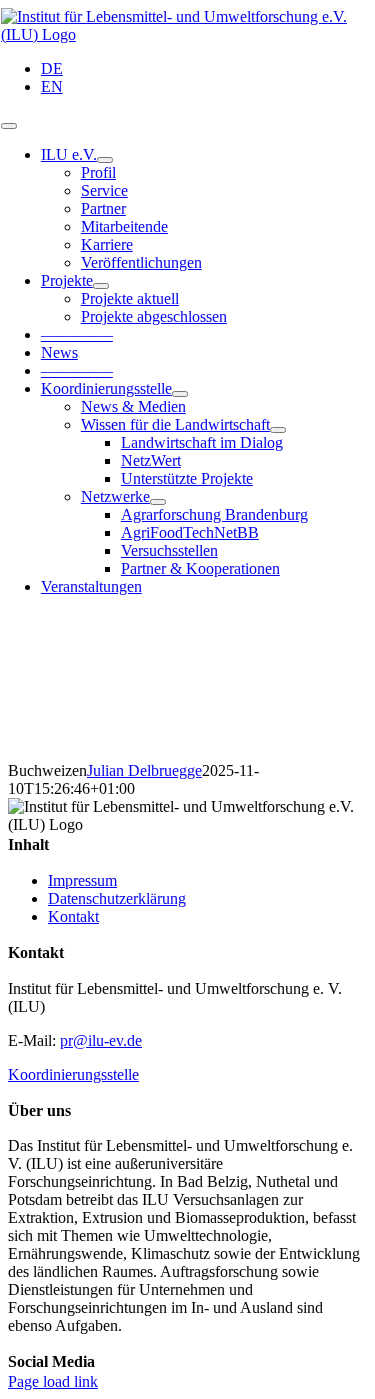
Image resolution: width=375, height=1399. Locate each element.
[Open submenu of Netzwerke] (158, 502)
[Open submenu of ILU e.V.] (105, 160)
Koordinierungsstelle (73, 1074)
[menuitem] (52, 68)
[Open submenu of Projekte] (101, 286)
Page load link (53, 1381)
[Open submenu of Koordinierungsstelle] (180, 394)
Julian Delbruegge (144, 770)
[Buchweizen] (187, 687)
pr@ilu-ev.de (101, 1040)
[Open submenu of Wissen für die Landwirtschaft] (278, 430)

--

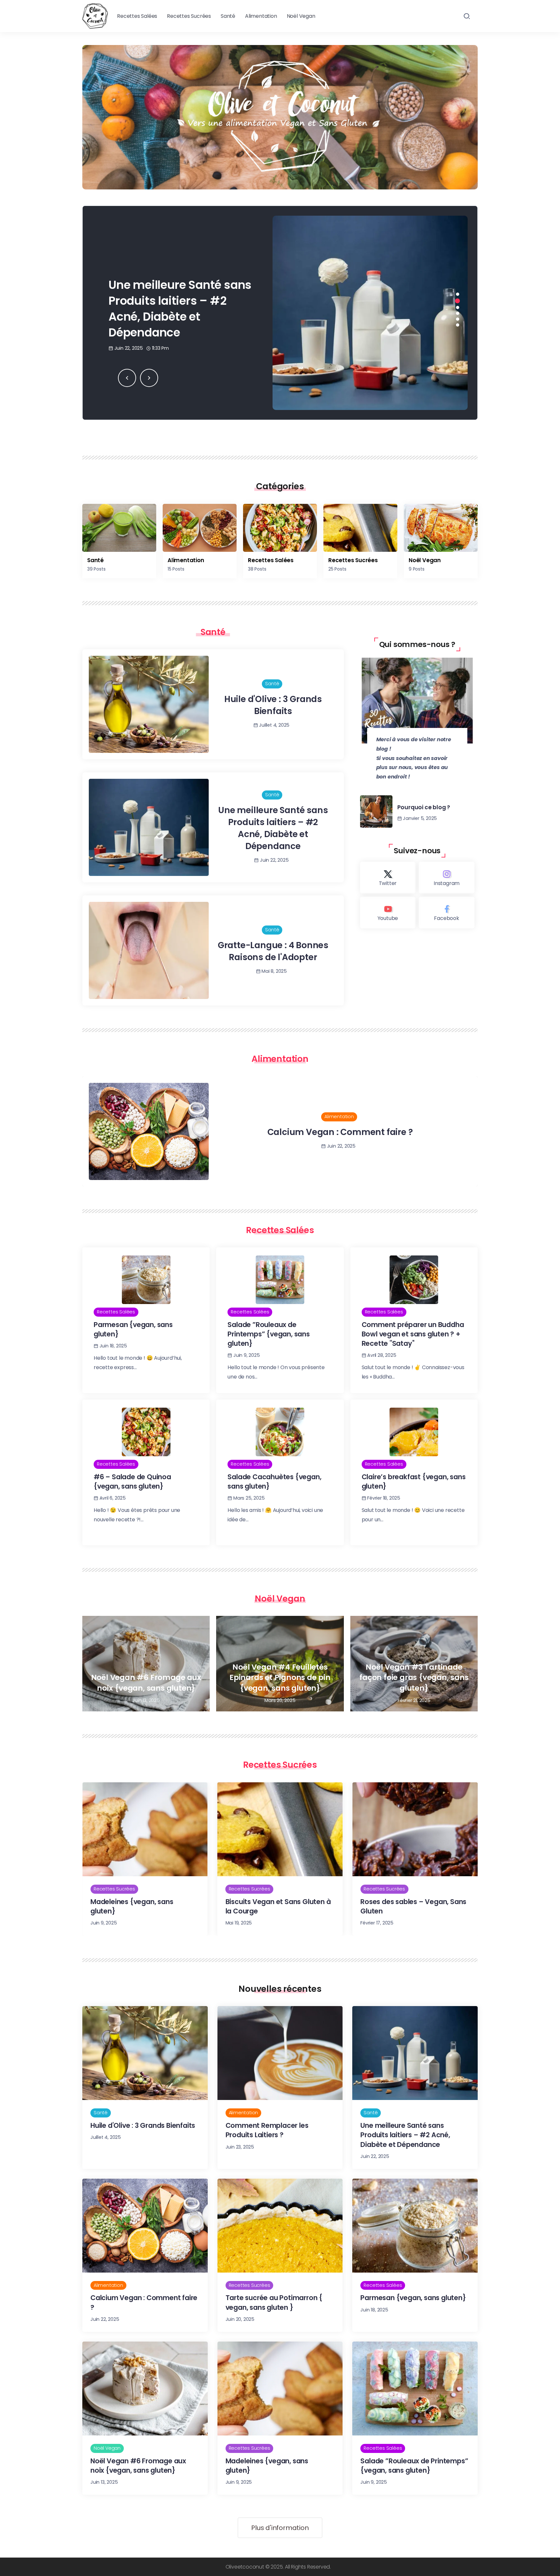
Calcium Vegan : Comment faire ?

...

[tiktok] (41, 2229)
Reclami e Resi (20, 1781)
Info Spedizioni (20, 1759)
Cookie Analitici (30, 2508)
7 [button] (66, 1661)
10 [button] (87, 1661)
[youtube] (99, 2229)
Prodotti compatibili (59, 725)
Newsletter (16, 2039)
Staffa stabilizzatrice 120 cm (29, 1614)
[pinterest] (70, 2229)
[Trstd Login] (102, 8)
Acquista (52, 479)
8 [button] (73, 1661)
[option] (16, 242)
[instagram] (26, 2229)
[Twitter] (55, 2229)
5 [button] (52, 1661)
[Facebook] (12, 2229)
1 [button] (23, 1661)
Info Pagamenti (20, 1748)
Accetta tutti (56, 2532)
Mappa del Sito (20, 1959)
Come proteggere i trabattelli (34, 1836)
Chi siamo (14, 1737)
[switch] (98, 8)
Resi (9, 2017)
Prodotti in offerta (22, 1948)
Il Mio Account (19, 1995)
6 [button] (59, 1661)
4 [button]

- [What is expected]
The entries above hold the needed span. Transcribe exactly the lines from the one with "[Open submenu of Koordinierungsstelle]" to the one with "[Open submenu of Wissen", both included.

- [Task answer]
[Open submenu of Koordinierungsstelle] (180, 394)
Julian Delbruegge (144, 770)
[Buchweizen] (187, 687)
pr@ilu-ev.de (101, 1040)
[Open submenu of Wissen für die Landwirtschaft] (278, 430)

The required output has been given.